Il Sistema idrico è in crisi: infrastrutture datate e tariffe troppo basse. I numeri del Blue Book 2017. ITALIA



    

sistema_idricoIl 31 gennaio scorso, a Roma, è stato presentato il Blue Book 2017, un esaustivo studio sul settore idrico promosso da Utilitalia e realizzato dalla fondazione Utilitatis, con il contributo scientifico di Cassa Depositi e Prestiti. Utilitalia, che rappresenta il 76% delle aziende che operano nel servizio pubblico dell’acqua, ha voluto così analizzare 54 gestori che forniscono il bene più prezioso sul pianeta a 31 milioni di abitanti di tutta la Penisola. Perché i numeri sono sempre il miglior punto di partenza da cui iniziare a ragionare anche se, come in questo caso, la tentazione di guardare altrove è forte visti i pessimi risultati del Bel Paese. Infatti, il primo dato che fa una certa impressione è l’obsolescenza delle nostre infrastrutture idriche, che risalgono ad oltre 30 anni fa per il 60% della rete, e fino al 70% se si considerano i centri urbani più estesi. La percentuale delle reti con più di 50 anni si attesta attorno al 25%, mentre nei grandi agglomerati si raggiungono addirittura picchi del 40%. Numeri sconcertanti. Una rete vecchia è sinonimo di perdite di acqua più ingenti rispetto agli sprechi “fisiologici” del sistema e infatti non stupisce che circa la metà dell’acqua che scorre negli acquedotti del Centro-Sud non raggiunge i nostri rubinetti. Ma secondo la sempre attuale “questione meridionale” il Nord sembra andare “meglio” e perde solo il 26%. Anche il Ministro dell’Ambiente Galletti ha commentato il Blue Book, senza meravigliarsi troppo della situazione critica del sistema italiano dell’acqua: “le carenze della rete idrica e del sistema di depurazione in Italia sono drammaticamente note da decenni – così il Ministro – ed è il motivo per cui stiamo lavorando a tutto campo per affrontare questo nodo sistemico del nostro Paese, che ne condiziona la competitività”. Già, il capitolo dei rimedi e delle possibili soluzioni.
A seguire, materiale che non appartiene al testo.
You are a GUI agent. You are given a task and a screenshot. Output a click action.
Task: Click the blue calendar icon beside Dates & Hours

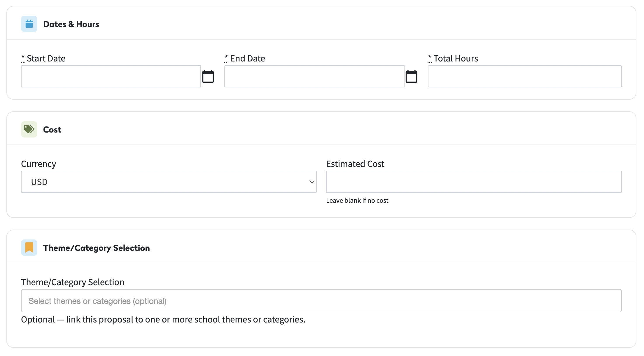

Nello studio di Utilitalia si ritiene che si dovrebbe mettere mano alle tariffe, con una politica “full cost recovery”, che in parole povere significa alzare il prezzo dell’acqua adeguandolo a quello dei Paesi più sviluppati, perché la differenza è oggettivamente troppa se in Germania (Berlino) si pagano 6 dollari al metro cubo e in Italia, a Roma, solo 1 dollaro e 35 centesimi (siamo secondi dopo Atene). Anche l’Autorità per l’Energia e il sistema idrico sostiene da tempo che occorre alzare il prezzo se si vuole intervenire a livello strutturale, ma il ritocco all’in su delle tariffe non basta perché all’Italia occorrono investimenti per oltre 25 miliardi di euro nei prossimi 5 anni, cifra che si potrebbe raggiungere con hydrobond (titoli obbligazionari vincolati al finanziamento di piani di investimento), titoli di efficienza idrica e fondi sia nazionali sia locali. Ma anche su questo punto segniamo il passo, e Galletti si spinge a sostenere che volendo i soldi ci sarebbero pure, e se non si vedono è colpa delle Regioni che non sono svelte a spenderli, come si è verificato per il Fondo di Sviluppo e Coesione che si sta erodendo perché le varie autorizzazioni regionali per avviare i progetti di risanamento degli enti locali tardano ad arrivare. Altra nota dolente è la questione della depurazione delle acque reflue, per la quale l’Italia è stata sanzionata dall’Unione europea: 11 cittadini su 100 non usufruiscono del servizio, in particolare al Sud e nelle isole.

Insomma, sull’acqua c’è ancora molto da fare e anche la gestione pubblica deve recitare il mea culpa perché non si è stati in grado, dopo il referendum del 2011, di maturare un approccio strutturale, veramente sistemico, come dimostra un altro dato del Blue Book: su 10 milioni di abitanti ci sono 2.098 gestori, uno ogni 4.700 abitanti.